Creating a Chinese company

Creating a Chinese company

Creating a Chinese company

 

Creating a Chinese Company


Before creating a Chinese company in mainland China, ensure you fully understand whether you need to do this.

Examples of why you might need a Chinese business:

  • Production costs are cheaper in China
  • Chinese government grants available
  • Local Chinese investment available
  • Local Chinese overseas branded services – e.g., coffee shop chain
  • You wish to sell directly to businesses/consumers from within China
  • Chinese government licensing is only available if you have a Chinese company, e.g., ICP certification

You do not need a Chinese business if you are selling into China from a business or e-commerce site located outside mainland China, e.g., Hong Kong, the USA, the UK, etc.

We recommend that you consider creating a Chinese business only after considering all the other options first—see Routes to the Chinese market.

The business rules and regulations in China are changing and evolving, so you must always take local legal advice. Access to China has set up several businesses in China. We listed a few points from our expectations to help start the planning process to create a Chinese business.

  • Find a local agent in your country who can advise and help set up your Chinese business or local trading organisation and who can advise your business on the right approach to trading in China.
  • Be very clear about what trading rights you want in China. There are some restrictions on overseas business trading in China.
  • In creating the company, you must declare what areas of business you are trading in. You must trade in China within your declared trading area or have it changed/updated as your Chinese business develops.
  • Make sure that your brands can be registered in China. Your brand/trading name may already be registered to another company.
  • Check the import requirements of any products you plan to sell in China. Test the import requirements by sending samples of products to Chinese customers.
  • Find and appoint a Chinese General Manager. The General Manager is legally responsible for the Chinese business, which includes all monies in China. The General Manager is legally accountable if the company breaks Chinese rules and regulations. It is not easy for a Chinese person as many overseas business trading methods will need to be adapted for the Chinese business.
  • A Chinese business must be established with declared capital. You can create a Chinese business with one US dollar in capital.
  • Capital can be paid into a company over five years.
  • Businesses are mainly measured in China based on their registered capital and the number of staff employed.
  • A local Chinese bank account will be required to deposit the monies needed to run the business. This can be an international bank name, e.g., HSBC. All international branded banks in China will operate according to Chinese banking rules and regulations, so a local HSBC is a regional Chinese bank for day-to-day trading in China. You cannot control your Chinese bank account from your local country bank branch.

Please note: Online Chinese banking can help manage overseas Chinese banks.

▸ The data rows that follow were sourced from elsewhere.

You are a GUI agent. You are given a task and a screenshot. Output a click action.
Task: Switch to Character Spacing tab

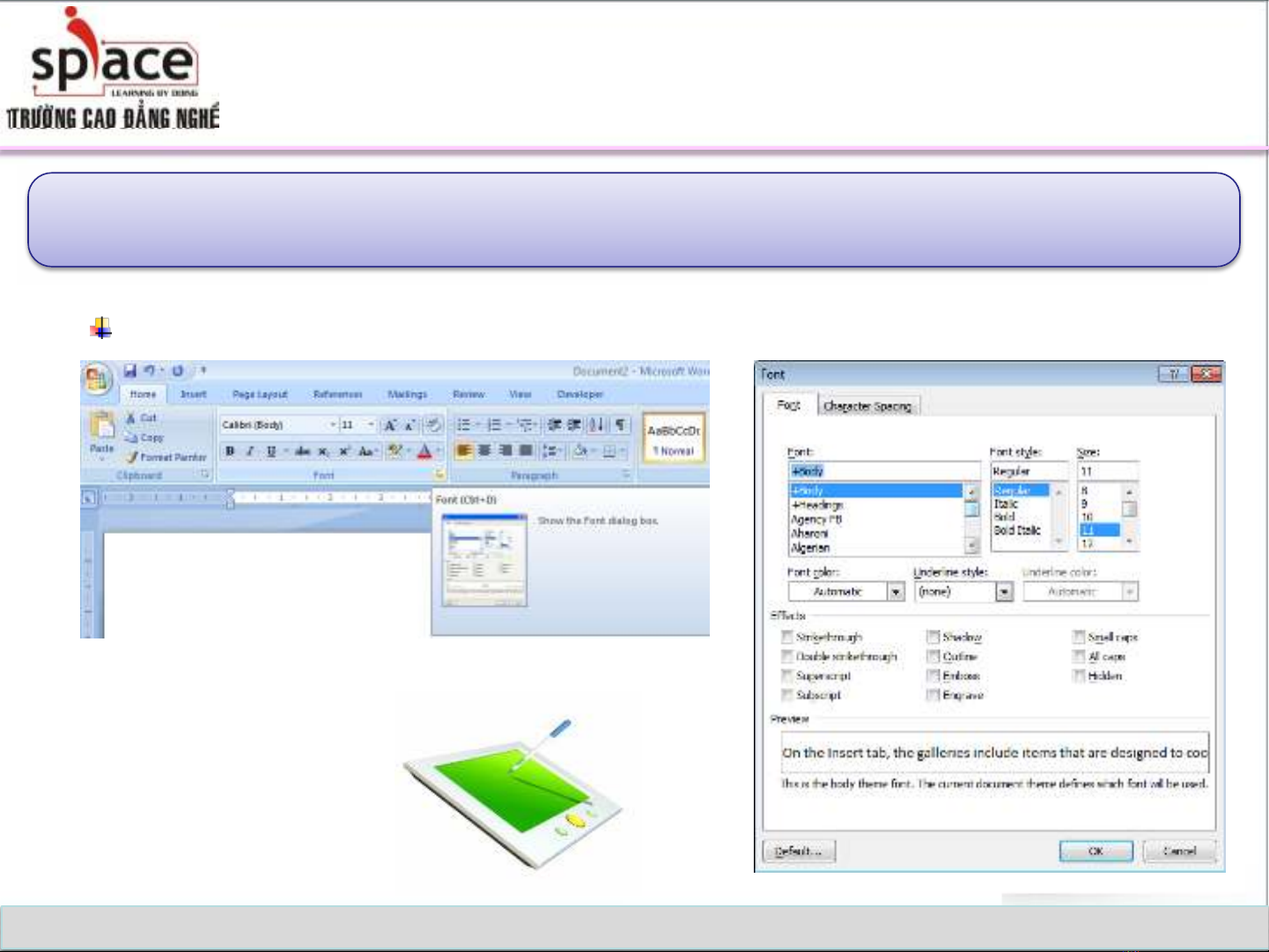pos(867,406)
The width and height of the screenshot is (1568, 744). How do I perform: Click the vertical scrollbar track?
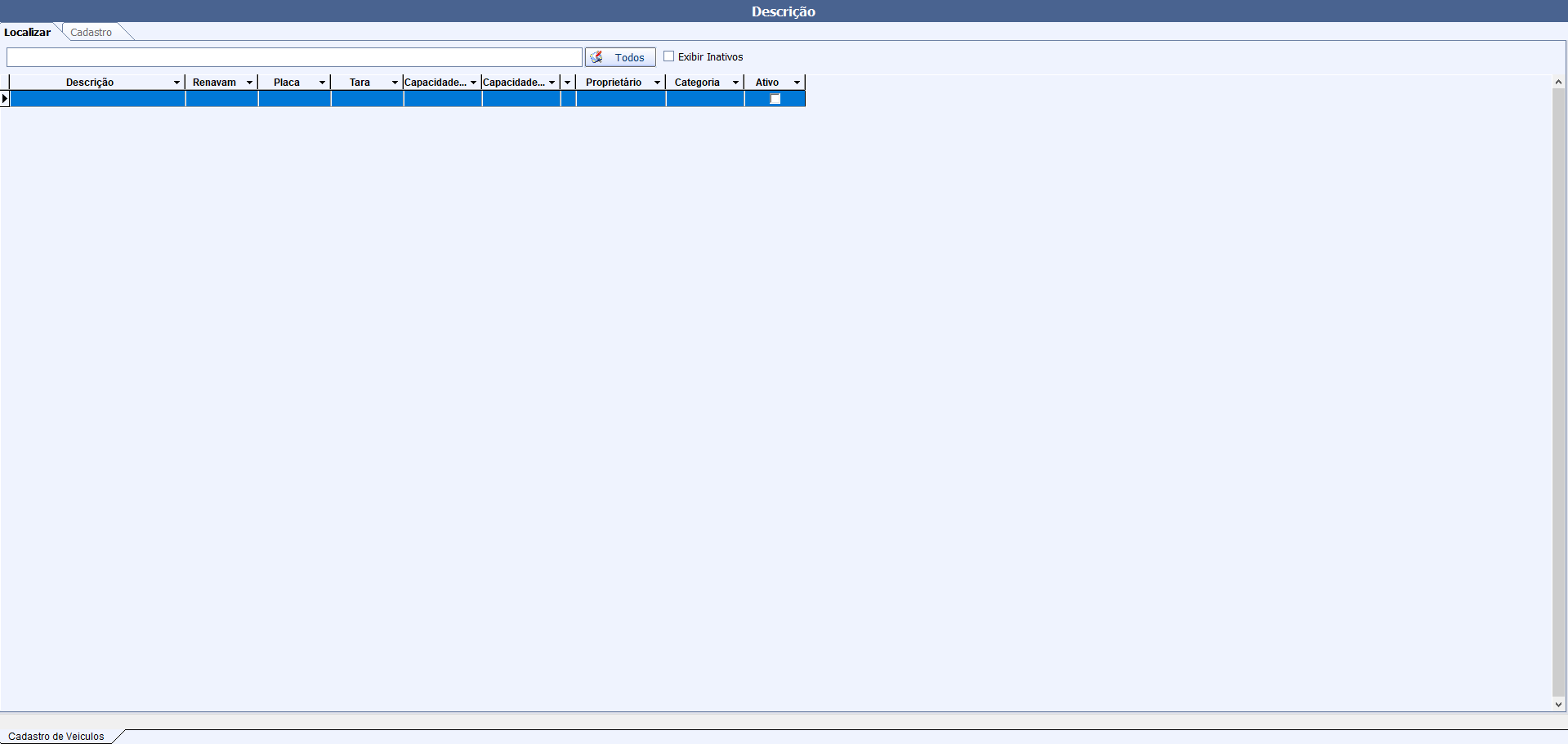point(1558,392)
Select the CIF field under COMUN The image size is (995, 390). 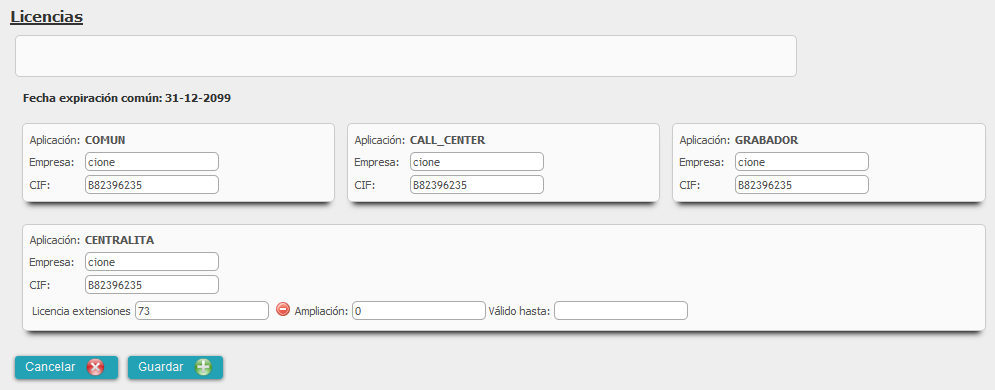(x=152, y=185)
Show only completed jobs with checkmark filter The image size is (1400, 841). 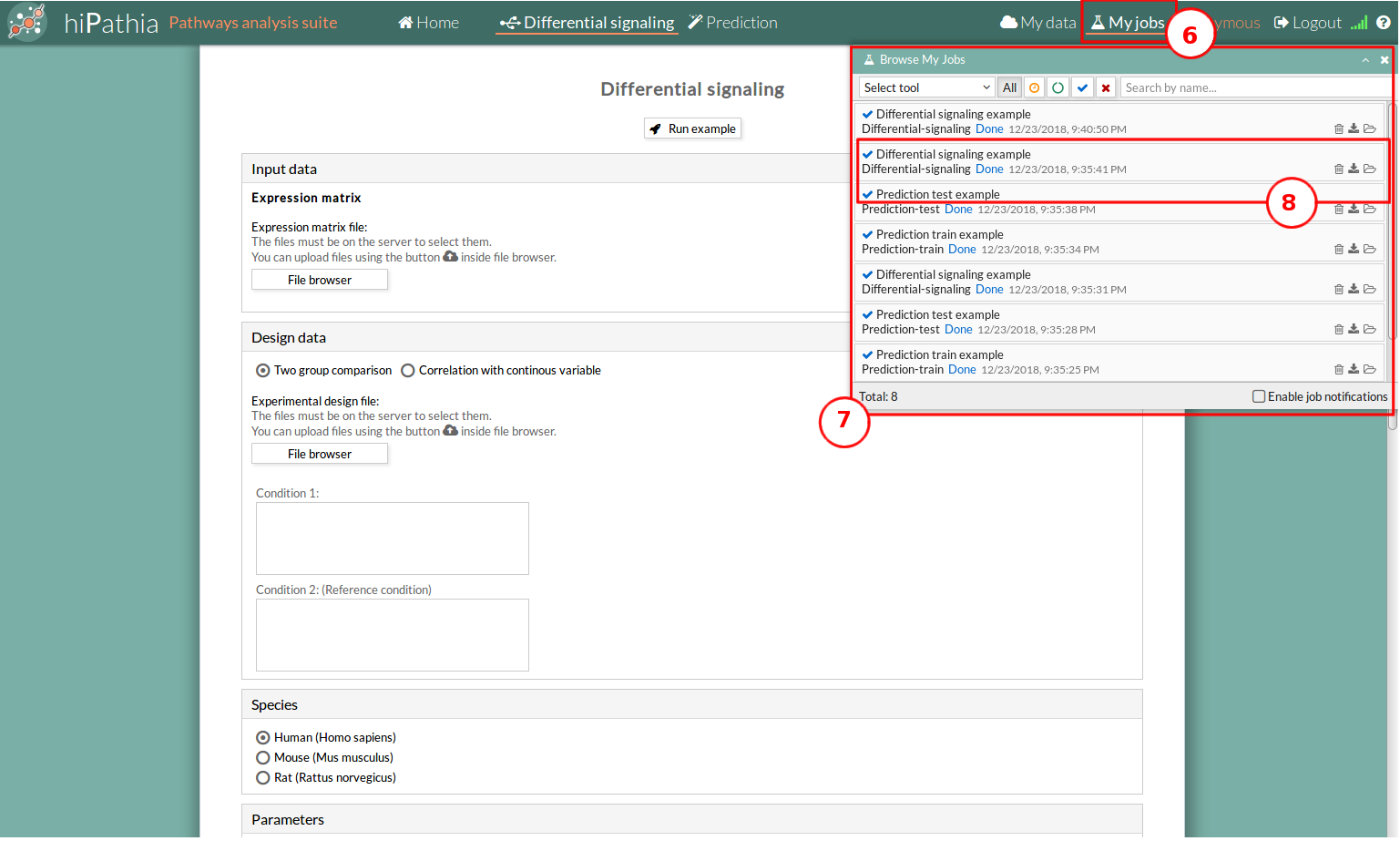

  • Capital can be transferred into China in stage payments over two years. If the capital is not put into the Chinese company according to the agreed payment schedule, which has been filed at the Chinese bank at the outset, your Chinese company can be closed by the Chinese authorities on the advice of the Chinese bank.
  • Different tax rates apply to different types of business.
  • If you are creating a factory in China, understand the local trading rules. Some factories are built for exporting only. You cannot sell your goods to the Chinese market unless you send them out of China first and then reimport them.
  • Land is only leased- 50 years for a business and 75 years for a private apartment or house. Chinese government companies own the land. When a Chinese government company passes from public ownership to private ownership, the 50-year lease rule applies.

The minimum running costs for a shell company in China is about $2,000 per month, including local monthly and annual filing of papers and tax returns.